## begin Selection

From its early days as a band, Chamorro has encouraged the pursuit of jazz singing as well as musicianship for his students, as seen in the Ramon Tort documentary, A Film About Kids and Music, released in 2012, in which singing teacher Monste Jorba is seen with students Andrea Motis, Magali Datzira, and Eva Fernandez (when the SAJB was still part of the Escola Municipal de Musica de Sant Andreu).

But a big part of Chamorro’s teaching philosophy is to have his students learn by ear, listening to the original artists’ recordings, in addition to taking traditional private music lessons. “Basically they learned their songs by listening to the great singers and improving day by day, through listening.” He elaborates: “One part of the process is to look for good references — Clifford Brown, for example — make them known to the student and say, ‘look how beautiful! Listen to it, sing it, and little by little, without hurry, but without pauses, try to play it with your instrument.’ The student listens and sings and repeats and assimilates, and in his [or her] unconscious, the love that is necessary to dedicate time to your instrument is entering without anybody forcing you — and to the music, without more goal for the moment,[other than]to enjoy playing.”

Some of the guys have dabbled as vocalists from time to time, but the highest-profile musician-singers in the band have always been the girls. This is not to take anything away from the non-singing members, who possess musicianship that — if you were to close your eyes as you listen to them play — can easily be mistaken for some of the great big bands of swing’s Golden Era.

Eva, Andrea, and Magali, back in the day.

The girls through the years have all consistently demonstrated an ever-growing familiarity with several jazz singing styles, including their proficiency with singing the English lyrics to the American standards (and Portuguese for the Brazilian tunes). “They learn the language in their schools,” Chamorro told me, “where they basically do English as a second language. Besides, they listen a lot to singers and imitate them … not all of them have to work the same way. But when working so young, [learning is]very easy.” The same goes for the bossa nova songs in Portuguese, where they have had the help of Ana Moreira — mother of Marçal Perramon, tenor sax of the SAJB — who is Portuguese, and who has helped them a great deal with proper pronunciation.

And, just as the learning process on a given instrument can vary somewhat from one student to the next, so does singing. “I believe that they are all different,” Chamorro says, “and that the process, as in the young instrumentalists, is different in each person. Maturity in improvisation comes with time, as does having a voice of its own and developing a discourse of its own, a personality. That a person can have it at 15 does not mean that all people have to at that age. My job, in part, is to believe that wonderful things can be achieved with daily work. The same thing happens with the voice.”

This video has preserved the first time Andrea sang a jazz song in public. She was 13 years old, and, Chamorro says, “that was when I decided to record a CD with her.”

## end Selection
## begin Rows

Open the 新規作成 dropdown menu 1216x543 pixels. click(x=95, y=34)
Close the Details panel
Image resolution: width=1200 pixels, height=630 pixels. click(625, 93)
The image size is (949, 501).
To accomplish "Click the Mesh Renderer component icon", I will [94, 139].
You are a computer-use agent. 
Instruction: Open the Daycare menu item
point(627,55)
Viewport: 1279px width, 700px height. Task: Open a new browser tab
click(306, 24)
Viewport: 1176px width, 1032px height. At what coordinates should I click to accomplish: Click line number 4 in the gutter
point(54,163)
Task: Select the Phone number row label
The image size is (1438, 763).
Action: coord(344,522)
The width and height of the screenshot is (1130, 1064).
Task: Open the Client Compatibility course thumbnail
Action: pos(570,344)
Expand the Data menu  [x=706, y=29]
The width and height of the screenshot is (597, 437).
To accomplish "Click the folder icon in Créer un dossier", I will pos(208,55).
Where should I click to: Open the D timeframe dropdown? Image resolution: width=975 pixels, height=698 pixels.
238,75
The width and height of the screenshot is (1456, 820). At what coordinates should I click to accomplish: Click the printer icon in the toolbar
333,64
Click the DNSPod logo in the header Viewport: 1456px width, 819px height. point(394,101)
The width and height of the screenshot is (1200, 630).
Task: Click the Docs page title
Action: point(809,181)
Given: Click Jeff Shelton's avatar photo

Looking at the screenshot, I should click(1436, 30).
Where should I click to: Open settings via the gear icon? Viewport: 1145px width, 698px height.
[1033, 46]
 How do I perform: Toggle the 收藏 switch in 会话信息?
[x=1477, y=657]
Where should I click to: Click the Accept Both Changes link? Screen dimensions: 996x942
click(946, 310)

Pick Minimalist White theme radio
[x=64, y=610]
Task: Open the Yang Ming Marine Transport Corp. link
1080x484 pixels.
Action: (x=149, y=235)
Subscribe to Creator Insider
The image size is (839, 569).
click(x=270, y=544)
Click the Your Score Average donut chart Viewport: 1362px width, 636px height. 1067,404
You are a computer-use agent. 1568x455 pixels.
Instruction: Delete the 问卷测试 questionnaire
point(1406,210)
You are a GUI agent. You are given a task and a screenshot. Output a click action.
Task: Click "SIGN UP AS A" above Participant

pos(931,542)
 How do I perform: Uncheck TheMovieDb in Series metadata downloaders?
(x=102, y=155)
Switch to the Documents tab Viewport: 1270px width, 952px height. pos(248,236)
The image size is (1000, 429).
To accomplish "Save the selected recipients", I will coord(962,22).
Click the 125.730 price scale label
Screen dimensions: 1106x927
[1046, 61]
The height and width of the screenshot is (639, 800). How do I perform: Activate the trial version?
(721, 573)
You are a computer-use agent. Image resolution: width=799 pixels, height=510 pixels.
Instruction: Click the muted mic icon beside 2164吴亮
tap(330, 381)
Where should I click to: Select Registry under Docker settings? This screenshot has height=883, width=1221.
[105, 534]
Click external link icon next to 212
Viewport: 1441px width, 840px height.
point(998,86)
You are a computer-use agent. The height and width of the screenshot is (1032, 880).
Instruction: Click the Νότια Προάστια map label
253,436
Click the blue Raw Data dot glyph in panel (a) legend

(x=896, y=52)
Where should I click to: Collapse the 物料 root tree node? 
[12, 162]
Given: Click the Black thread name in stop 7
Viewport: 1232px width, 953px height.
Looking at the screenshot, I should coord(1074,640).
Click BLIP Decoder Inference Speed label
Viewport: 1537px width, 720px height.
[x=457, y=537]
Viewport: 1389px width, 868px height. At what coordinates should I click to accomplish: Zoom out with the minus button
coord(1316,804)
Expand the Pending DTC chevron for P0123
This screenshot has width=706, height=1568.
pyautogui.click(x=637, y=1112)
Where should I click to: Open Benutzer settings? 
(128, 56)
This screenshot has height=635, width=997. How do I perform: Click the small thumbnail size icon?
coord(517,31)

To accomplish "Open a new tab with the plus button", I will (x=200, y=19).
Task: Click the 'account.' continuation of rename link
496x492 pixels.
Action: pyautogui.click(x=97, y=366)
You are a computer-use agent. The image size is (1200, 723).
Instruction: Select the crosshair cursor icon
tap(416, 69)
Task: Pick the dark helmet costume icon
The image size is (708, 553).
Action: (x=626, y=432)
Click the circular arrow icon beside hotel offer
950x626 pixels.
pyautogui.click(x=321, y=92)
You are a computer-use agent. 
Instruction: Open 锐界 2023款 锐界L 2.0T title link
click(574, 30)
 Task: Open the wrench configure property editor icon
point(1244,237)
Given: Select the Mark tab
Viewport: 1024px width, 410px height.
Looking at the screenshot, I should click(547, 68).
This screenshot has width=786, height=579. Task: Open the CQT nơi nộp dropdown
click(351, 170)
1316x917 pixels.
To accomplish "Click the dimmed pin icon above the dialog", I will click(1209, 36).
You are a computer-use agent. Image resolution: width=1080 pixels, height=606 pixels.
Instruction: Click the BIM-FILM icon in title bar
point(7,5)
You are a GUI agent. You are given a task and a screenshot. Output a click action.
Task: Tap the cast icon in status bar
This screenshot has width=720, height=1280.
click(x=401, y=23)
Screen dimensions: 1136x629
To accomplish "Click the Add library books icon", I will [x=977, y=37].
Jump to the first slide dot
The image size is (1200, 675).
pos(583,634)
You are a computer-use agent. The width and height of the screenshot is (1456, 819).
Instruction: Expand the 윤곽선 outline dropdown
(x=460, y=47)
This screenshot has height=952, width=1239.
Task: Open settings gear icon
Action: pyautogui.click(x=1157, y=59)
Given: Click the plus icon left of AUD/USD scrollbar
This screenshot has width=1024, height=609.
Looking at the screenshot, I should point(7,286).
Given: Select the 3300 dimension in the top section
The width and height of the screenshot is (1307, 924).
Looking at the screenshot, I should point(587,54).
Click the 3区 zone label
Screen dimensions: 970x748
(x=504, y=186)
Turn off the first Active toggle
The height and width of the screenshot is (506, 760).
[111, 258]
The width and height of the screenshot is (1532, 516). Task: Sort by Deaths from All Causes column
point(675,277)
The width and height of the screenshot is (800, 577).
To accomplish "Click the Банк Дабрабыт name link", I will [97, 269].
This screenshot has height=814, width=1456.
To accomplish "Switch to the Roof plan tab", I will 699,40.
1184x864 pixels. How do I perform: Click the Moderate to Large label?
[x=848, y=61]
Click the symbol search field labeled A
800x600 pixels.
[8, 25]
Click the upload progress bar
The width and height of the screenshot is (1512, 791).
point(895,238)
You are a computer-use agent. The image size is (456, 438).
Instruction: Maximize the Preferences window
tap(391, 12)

## end Rows

What to do.
- 1) Answer these about the Chamorro passage:
(a) In what year was A Film About Kids and Music released?
(b) Who helped the singers with proper Portuguese pronunciation?
(c) How old was Andrea when she first sang a jazz song in public?
- 2) Repeat the part of the Chamorro passage that begins at the words "Eva, Andrea, and" and stops after "with proper pronunciation.".

Per-task outputs.
- 1)
(a) 2012
(b) Ana Moreira
(c) 13

- 2)
Eva, Andrea, and Magali, back in the day.

The girls through the years have all consistently demonstrated an ever-growing familiarity with several jazz singing styles, including their proficiency with singing the English lyrics to the American standards (and Portuguese for the Brazilian tunes). “They learn the language in their schools,” Chamorro told me, “where they basically do English as a second language. Besides, they listen a lot to singers and imitate them … not all of them have to work the same way. But when working so young, [learning is]very easy.” The same goes for the bossa nova songs in Portuguese, where they have had the help of Ana Moreira — mother of Marçal Perramon, tenor sax of the SAJB — who is Portuguese, and who has helped them a great deal with proper pronunciation.